YOUR GOAL:
Extract precisely the lines of the entries below, from the first line through the line containing "You are a computer-use agent. The image".

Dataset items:
---------------
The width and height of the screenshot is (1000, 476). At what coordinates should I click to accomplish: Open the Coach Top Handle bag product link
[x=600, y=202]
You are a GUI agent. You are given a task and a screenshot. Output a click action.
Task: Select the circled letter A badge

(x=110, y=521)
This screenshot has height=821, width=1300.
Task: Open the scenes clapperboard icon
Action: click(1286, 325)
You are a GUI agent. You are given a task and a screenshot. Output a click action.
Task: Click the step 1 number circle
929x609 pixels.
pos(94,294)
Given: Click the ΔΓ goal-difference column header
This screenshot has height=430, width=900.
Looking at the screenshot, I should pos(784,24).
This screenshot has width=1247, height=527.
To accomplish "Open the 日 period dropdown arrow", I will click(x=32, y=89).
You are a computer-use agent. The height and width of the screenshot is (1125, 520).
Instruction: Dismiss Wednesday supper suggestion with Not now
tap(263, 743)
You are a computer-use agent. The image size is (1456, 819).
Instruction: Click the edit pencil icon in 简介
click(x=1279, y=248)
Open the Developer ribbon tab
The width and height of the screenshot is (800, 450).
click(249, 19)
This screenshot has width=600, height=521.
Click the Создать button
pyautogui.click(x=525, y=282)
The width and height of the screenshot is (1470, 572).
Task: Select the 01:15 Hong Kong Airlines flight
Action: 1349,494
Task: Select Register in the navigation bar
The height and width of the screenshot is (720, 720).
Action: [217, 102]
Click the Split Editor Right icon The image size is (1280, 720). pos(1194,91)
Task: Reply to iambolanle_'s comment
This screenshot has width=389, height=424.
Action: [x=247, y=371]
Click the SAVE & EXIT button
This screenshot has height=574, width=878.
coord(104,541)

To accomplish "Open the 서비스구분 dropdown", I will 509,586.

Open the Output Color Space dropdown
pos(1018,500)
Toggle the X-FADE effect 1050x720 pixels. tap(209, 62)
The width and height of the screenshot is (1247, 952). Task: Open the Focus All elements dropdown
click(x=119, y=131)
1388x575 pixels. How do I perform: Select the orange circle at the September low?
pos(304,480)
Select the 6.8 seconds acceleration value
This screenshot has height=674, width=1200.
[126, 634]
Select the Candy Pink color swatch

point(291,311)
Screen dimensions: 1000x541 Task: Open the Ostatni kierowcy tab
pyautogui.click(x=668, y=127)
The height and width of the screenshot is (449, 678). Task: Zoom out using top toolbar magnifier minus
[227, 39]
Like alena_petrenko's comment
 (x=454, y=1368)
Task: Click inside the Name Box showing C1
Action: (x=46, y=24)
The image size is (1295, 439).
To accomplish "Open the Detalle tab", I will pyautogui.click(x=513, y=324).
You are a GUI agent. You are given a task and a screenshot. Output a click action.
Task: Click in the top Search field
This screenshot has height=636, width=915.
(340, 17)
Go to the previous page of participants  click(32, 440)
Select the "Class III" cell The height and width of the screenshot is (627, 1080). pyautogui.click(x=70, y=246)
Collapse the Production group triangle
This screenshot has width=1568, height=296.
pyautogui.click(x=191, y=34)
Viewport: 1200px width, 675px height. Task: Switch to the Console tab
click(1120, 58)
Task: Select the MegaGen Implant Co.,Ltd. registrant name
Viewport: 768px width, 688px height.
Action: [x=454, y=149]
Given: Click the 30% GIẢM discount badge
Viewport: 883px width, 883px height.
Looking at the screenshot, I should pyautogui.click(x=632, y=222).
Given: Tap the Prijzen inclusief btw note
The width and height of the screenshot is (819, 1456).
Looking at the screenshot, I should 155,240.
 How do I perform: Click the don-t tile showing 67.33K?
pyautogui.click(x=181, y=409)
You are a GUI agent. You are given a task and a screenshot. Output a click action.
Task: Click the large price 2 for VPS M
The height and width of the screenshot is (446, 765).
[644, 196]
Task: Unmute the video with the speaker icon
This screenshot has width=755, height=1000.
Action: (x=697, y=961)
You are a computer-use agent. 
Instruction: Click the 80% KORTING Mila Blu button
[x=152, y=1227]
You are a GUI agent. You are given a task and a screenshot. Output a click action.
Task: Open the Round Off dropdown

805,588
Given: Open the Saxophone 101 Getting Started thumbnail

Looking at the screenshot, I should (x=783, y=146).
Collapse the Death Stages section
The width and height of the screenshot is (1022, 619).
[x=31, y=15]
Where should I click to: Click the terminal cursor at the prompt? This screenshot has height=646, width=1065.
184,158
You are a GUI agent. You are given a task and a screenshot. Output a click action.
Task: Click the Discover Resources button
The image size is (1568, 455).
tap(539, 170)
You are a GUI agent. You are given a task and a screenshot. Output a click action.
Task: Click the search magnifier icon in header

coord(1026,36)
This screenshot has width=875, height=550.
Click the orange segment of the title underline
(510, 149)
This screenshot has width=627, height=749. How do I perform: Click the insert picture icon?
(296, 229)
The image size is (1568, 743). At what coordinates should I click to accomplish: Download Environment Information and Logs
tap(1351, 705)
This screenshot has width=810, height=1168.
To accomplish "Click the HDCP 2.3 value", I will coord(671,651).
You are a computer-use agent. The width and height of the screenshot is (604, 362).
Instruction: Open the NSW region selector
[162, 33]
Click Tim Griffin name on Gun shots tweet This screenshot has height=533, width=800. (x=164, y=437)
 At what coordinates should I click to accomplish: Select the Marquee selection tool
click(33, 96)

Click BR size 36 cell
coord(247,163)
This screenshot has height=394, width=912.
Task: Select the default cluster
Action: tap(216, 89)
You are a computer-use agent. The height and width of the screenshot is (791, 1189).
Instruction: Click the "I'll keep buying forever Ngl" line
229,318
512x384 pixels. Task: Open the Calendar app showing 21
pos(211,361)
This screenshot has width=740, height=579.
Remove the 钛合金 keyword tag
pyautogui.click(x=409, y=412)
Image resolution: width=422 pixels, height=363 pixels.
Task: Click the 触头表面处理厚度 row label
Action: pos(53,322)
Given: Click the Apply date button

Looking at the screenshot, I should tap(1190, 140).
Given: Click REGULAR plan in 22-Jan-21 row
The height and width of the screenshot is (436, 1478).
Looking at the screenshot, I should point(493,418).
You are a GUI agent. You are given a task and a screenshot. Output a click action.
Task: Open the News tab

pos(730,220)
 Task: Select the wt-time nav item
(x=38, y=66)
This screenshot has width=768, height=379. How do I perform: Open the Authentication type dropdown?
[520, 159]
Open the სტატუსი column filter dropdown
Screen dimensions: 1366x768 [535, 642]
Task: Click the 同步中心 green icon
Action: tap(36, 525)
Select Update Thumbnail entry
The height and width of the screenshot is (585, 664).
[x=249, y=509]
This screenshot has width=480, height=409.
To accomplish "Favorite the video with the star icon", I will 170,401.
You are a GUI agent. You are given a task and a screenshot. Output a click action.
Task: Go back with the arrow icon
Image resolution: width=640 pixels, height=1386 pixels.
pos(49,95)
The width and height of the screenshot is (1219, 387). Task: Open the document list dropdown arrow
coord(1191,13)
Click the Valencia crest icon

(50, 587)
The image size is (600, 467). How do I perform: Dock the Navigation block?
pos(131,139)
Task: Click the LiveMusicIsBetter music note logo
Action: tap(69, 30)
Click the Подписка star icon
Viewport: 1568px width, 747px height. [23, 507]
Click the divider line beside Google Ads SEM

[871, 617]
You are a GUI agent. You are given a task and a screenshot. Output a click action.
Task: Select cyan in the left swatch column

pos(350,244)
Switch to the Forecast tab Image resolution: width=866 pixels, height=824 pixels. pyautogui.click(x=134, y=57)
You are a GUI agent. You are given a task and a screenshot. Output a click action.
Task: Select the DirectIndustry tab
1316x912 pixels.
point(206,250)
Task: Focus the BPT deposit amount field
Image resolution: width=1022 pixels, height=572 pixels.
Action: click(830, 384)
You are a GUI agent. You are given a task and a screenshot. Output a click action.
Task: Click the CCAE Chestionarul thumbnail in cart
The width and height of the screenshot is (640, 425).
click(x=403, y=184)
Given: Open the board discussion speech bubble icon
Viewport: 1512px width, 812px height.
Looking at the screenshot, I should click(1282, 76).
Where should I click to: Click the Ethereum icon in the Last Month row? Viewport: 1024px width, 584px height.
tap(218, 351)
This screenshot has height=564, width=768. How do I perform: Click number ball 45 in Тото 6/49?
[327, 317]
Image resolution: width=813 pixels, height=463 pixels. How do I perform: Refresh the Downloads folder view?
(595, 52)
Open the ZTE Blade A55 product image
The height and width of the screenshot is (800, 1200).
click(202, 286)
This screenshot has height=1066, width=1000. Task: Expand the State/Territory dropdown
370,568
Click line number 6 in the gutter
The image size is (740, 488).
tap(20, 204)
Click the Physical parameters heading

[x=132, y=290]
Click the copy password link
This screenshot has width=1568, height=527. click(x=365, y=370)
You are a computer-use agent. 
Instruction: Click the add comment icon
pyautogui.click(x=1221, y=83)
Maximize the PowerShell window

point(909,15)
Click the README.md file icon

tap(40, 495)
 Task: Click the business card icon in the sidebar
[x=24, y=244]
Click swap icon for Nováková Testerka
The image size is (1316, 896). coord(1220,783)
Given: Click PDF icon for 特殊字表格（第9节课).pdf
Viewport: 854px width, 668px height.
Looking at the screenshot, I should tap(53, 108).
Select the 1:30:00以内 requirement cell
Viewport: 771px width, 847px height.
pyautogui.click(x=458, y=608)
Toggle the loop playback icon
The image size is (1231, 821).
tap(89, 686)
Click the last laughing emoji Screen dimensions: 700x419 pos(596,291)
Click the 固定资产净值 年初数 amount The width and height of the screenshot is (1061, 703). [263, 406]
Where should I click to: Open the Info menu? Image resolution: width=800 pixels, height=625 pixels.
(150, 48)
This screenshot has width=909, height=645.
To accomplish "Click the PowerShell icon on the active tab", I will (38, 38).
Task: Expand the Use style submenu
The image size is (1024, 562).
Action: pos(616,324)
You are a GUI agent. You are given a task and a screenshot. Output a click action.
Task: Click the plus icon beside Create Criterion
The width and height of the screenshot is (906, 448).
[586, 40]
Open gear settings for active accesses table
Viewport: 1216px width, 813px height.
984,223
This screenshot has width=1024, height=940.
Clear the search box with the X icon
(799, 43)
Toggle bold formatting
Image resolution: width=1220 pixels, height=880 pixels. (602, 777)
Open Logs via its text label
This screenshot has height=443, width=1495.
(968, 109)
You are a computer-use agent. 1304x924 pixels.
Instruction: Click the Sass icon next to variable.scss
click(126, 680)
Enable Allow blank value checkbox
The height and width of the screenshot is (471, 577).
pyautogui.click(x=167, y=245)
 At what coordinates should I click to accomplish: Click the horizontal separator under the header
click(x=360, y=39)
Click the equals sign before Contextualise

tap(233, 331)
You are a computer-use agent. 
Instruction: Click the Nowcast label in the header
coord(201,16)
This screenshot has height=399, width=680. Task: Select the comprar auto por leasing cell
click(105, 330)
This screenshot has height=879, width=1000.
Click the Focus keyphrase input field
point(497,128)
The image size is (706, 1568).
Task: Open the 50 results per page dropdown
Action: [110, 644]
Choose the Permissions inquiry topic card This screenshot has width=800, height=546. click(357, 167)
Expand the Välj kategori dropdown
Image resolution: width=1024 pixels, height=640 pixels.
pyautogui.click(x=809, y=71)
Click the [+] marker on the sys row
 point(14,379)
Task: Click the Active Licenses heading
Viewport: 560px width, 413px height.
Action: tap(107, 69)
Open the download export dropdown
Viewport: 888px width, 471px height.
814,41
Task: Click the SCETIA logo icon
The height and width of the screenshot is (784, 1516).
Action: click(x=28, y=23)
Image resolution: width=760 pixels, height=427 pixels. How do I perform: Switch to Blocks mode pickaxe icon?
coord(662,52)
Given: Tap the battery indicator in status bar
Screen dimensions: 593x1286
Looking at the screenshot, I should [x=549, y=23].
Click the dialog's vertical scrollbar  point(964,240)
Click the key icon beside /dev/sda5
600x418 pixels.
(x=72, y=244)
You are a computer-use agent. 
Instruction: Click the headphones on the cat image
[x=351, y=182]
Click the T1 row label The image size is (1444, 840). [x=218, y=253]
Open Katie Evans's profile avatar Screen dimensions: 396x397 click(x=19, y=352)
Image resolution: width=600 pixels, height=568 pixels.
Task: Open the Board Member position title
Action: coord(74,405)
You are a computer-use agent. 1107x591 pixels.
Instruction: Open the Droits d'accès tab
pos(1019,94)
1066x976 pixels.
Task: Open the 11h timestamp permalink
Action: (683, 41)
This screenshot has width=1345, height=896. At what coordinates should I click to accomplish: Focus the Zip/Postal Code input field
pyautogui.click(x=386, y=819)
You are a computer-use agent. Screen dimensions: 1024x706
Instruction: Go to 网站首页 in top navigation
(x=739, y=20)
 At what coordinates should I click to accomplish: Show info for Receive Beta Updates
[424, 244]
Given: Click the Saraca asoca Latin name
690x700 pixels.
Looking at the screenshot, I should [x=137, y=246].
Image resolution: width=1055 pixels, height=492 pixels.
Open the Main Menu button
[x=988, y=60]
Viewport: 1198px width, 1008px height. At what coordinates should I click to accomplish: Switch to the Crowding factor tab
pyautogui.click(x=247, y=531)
---------------
RESPONSE FOR THIS EXERCISE:
The width and height of the screenshot is (1000, 476). At what coordinates should I click to accomplish: Open the Coach Top Handle bag product link
[x=600, y=202]
You are a GUI agent. You are given a task and a screenshot. Output a click action.
Task: Select the circled letter A badge

(x=110, y=521)
This screenshot has height=821, width=1300.
Task: Open the scenes clapperboard icon
Action: click(1286, 325)
You are a GUI agent. You are given a task and a screenshot. Output a click action.
Task: Click the step 1 number circle
929x609 pixels.
pos(94,294)
Given: Click the ΔΓ goal-difference column header
This screenshot has height=430, width=900.
Looking at the screenshot, I should pos(784,24).
This screenshot has width=1247, height=527.
To accomplish "Open the 日 period dropdown arrow", I will click(x=32, y=89).
You are a computer-use agent. The height and width of the screenshot is (1125, 520).
Instruction: Dismiss Wednesday supper suggestion with Not now
tap(263, 743)
You are a computer-use agent. The image size is (1456, 819).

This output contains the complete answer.